Rewrite the entries below, swapping every "location" for "position" and leaving everything else unchanged. Leave out the pictures.

RECORDS FOR THIS EXERCISE:
################

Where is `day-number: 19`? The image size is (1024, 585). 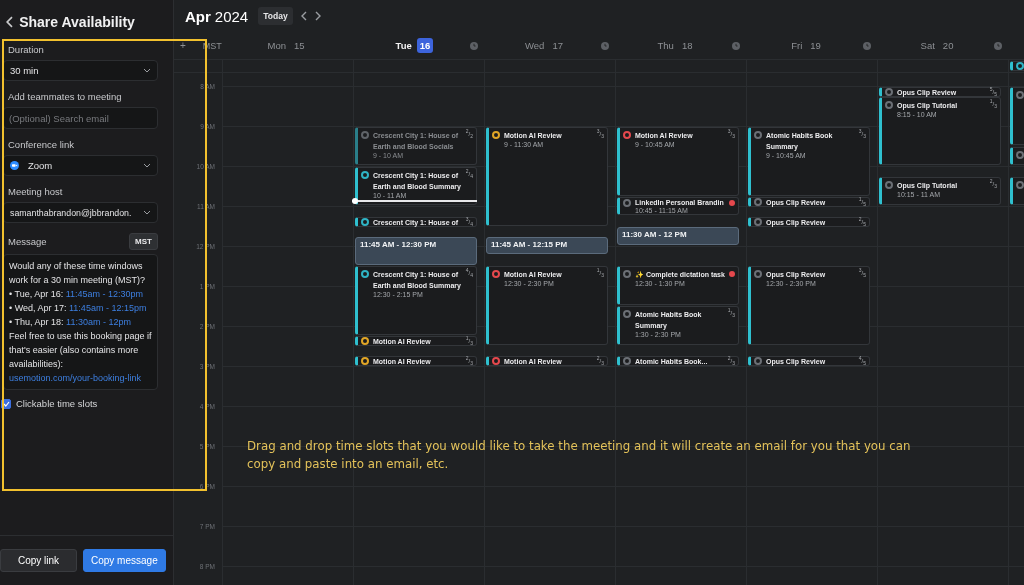
day-number: 19 is located at coordinates (816, 46).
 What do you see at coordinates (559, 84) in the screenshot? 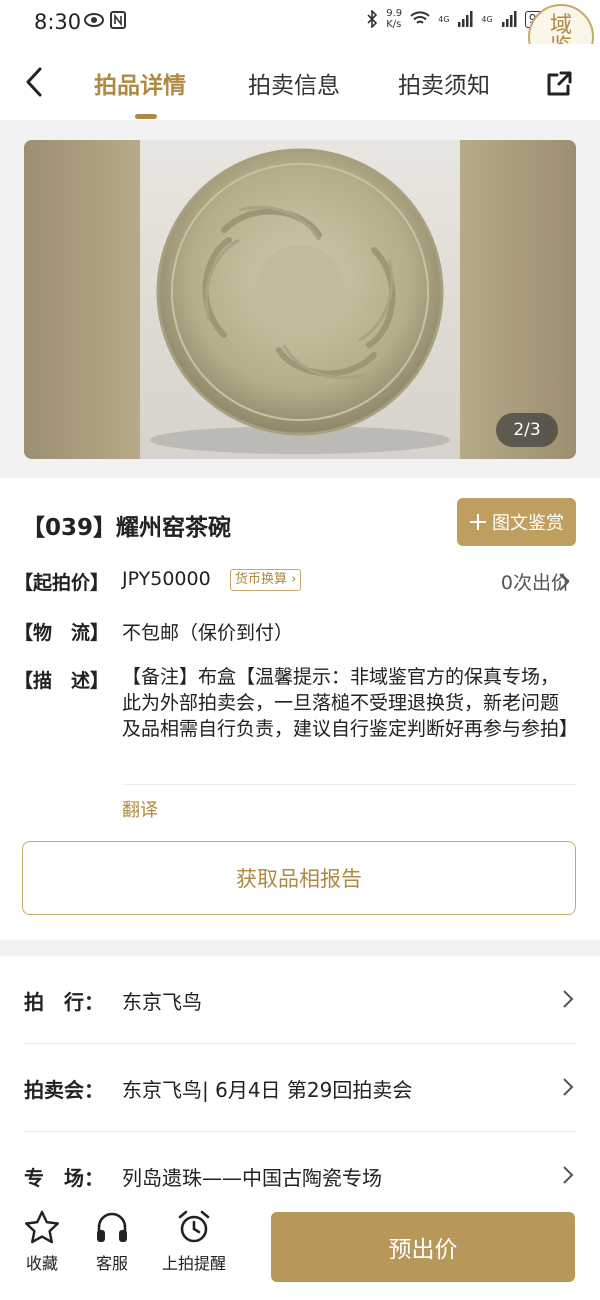
I see `share-icon` at bounding box center [559, 84].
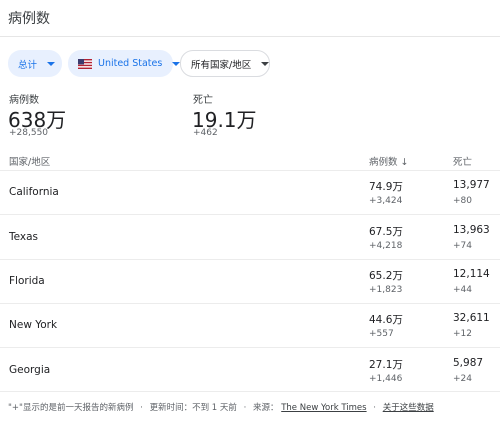  What do you see at coordinates (462, 379) in the screenshot?
I see `row-deaths-delta: +24` at bounding box center [462, 379].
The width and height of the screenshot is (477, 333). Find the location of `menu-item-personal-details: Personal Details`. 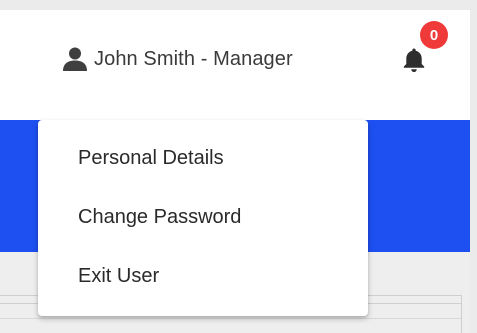

menu-item-personal-details: Personal Details is located at coordinates (203, 158).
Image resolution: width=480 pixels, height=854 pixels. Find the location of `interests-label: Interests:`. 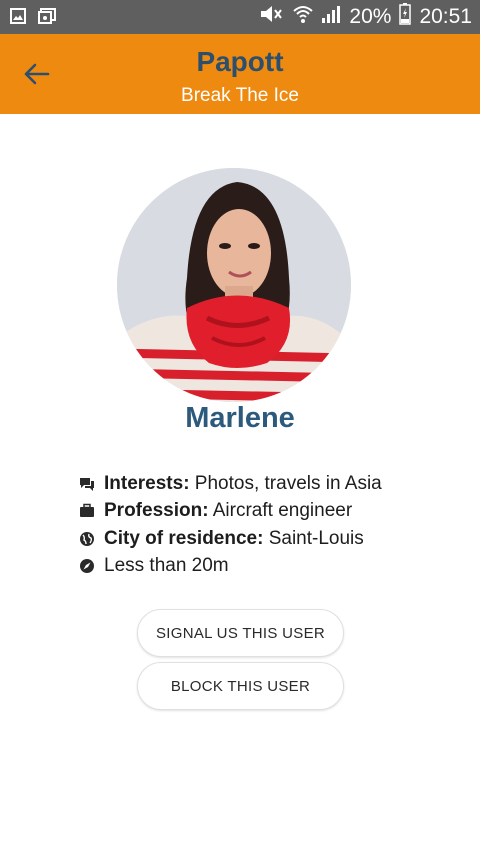

interests-label: Interests: is located at coordinates (147, 483).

################

SOLUTION FOR THIS PROBLEM:
Where is `day-number: 19`? The image size is (1024, 585). 
day-number: 19 is located at coordinates (816, 46).
 What do you see at coordinates (559, 84) in the screenshot? 
I see `share-icon` at bounding box center [559, 84].
  What do you see at coordinates (462, 379) in the screenshot?
I see `row-deaths-delta: +24` at bounding box center [462, 379].
The width and height of the screenshot is (477, 333). Find the position of `menu-item-personal-details: Personal Details`. 

menu-item-personal-details: Personal Details is located at coordinates (203, 158).
Image resolution: width=480 pixels, height=854 pixels. Find the position of `interests-label: Interests:`. 

interests-label: Interests: is located at coordinates (147, 483).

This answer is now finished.